Git Internals: Understanding How Git Actually Works
Deep dive into Git's internal architecture - learn how Git stores data, manages commits, and builds your project's history using blobs, trees, and commits.
Why Learn Git Internals?
We use Git daily to commit, branch, and push code — but very few know how Git actually stores data inside that hidden .git folder.
Git isn't just saving "versions of files." It builds a mini database of your project — made of small building blocks (objects) linked together by cryptographic hashes.
By exploring these building blocks, you'll understand exactly what happens when you run git add, git commit, or git checkout.
Creating a Git Repository
Start with a clean folder and initialize Git:
mkdir git-internal
cd git-internal
git init
You’ll see:
Initialized empty Git repository in .git/
If you open .git:
ls .git
Output:
HEAD config hooks info objects refs
What this means:
- .git/ → the brain of your project. Everything Git does lives here.
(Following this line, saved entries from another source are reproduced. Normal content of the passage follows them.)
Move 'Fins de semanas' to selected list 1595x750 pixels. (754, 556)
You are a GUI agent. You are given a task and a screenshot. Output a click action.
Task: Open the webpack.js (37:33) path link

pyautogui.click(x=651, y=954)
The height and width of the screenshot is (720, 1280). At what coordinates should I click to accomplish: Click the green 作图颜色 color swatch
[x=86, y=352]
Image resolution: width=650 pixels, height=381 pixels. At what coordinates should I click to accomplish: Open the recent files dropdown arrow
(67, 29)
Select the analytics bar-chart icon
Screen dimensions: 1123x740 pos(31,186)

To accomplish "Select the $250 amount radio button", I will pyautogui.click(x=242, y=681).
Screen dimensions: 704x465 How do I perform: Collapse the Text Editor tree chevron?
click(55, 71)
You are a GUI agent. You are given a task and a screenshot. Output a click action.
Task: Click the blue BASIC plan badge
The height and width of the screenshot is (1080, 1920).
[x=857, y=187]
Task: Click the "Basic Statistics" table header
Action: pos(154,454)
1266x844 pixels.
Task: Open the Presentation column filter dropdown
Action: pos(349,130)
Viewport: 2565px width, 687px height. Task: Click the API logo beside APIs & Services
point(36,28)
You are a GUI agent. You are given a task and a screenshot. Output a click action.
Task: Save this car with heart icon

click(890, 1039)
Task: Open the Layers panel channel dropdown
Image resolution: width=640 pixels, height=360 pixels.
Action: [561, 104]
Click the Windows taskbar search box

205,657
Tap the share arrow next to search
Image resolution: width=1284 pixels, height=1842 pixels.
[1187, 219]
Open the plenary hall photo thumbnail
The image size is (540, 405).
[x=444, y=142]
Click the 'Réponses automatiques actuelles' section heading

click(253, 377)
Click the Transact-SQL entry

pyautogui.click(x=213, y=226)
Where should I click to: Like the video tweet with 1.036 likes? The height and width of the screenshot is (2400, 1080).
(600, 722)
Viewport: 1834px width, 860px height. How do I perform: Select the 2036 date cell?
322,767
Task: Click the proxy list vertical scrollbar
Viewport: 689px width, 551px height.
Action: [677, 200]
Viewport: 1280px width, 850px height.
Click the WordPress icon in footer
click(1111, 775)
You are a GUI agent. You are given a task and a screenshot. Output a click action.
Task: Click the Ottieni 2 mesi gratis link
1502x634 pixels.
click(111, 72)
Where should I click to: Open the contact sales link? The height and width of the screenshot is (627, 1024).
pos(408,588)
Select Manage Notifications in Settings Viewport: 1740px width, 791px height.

- objects/ → actual data storage (commits, files, etc.).
- refs/ → pointers (branches, tags).
- HEAD → tells Git which branch or commit you’re currently on.
At this point, your project has no commits — it’s just an empty database ready to store snapshots.
Adding Your First File
Create a file and add it:
echo "hello" > a.txt
git add a.txt
Let's look inside the .git/objects folder:
Now Git has tracked your file — but not committed it yet.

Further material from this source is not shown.